New Zealand’s female flatwater paddlers could hardly have wished for more on the opening day of canoe sprinting, but some of their male colleagues had a much more testing time of it.
Lisa Carrington and Alicia Hoskin, looking to defend the women’s K2 500 title that Carrington and Caitlin Regal won in Tokyo, took their heat convincingly from Belgium to advance directly to the semi-finals.
The other New Zealand women’s K2 500 team of Aimee Fisher and Lucy Matehaere didn’t have it so easy, finishing only fourth in their heat, which pushed them to a quarter-final race. Needing to finish in the top four in their quarter-final, Fisher and Matehaere were a distant fifth, so did not progress.
Carrington and Hoskin were also on the water in the women’s K4 500, along with Olivia Brett and Tara Vaughan. Carrington and Hoskin were in the team that finished fourth in the final in Tokyo.
The four were untroubled in their heat, winning by half a second from Spain, with the first three teams moving directly into the final.
Carrington said afterwards nerves were high coming into day. “It’s the first day and it’s an important day.

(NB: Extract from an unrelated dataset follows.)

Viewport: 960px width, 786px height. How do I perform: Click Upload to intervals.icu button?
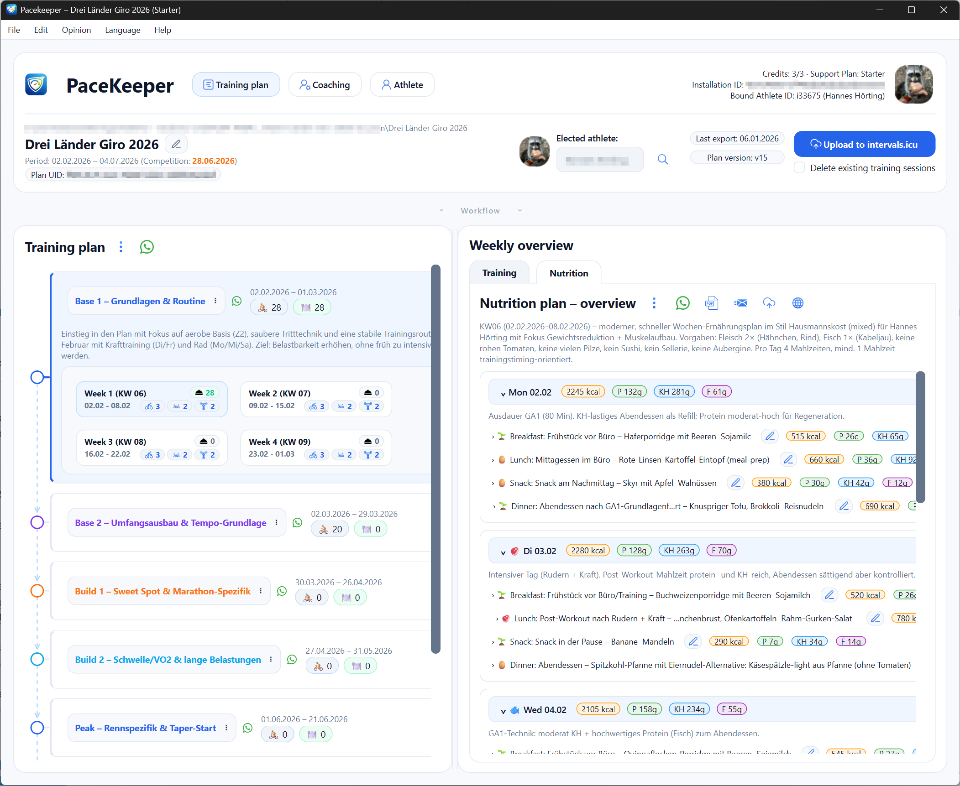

I was stoked we managed to do the job.”
She praised the way Brett and Vaughan slotted into the K4. “Sometimes I have to remind myself this is their first Games. We had a great race. We all have to be on the same page with every stroke the same. I’m incredibly proud of the team.”

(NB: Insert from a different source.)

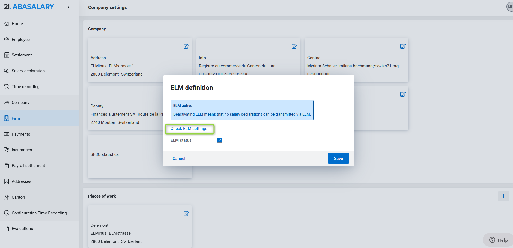513x248 pixels.
Task: Select the ELM active highlighted option
Action: point(242,110)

In the men's K4 500 Max Brown, Grant Clancy Hamish Legarth and Kurtis Imrie, but could finish only fourth in their heat, which consigned them to a quarter-final.
Happily, they negotiated their quarter-final well and finished second to Australia to earn a place in the semi-finals.
Legarth and Imrie didn’t have a good opening race in the K2 500, finishing fifth after easing up halfway down the track. That meant they had to race in the quarter-finals to try to qualify for the semis.
There they went through the agony of a photo finish before being confirmed as the fourth and final team to go through from their race. The New Zealanders were given the verdict by 0.01s over Lithuania.
So at the end of the day, New Zealand qualified their women’s K4 500 team for the final, one women’s K2 500 team for the semis, and men’s K2 500 and K4 500 teams for the semis – a more than satisfactory day’s work.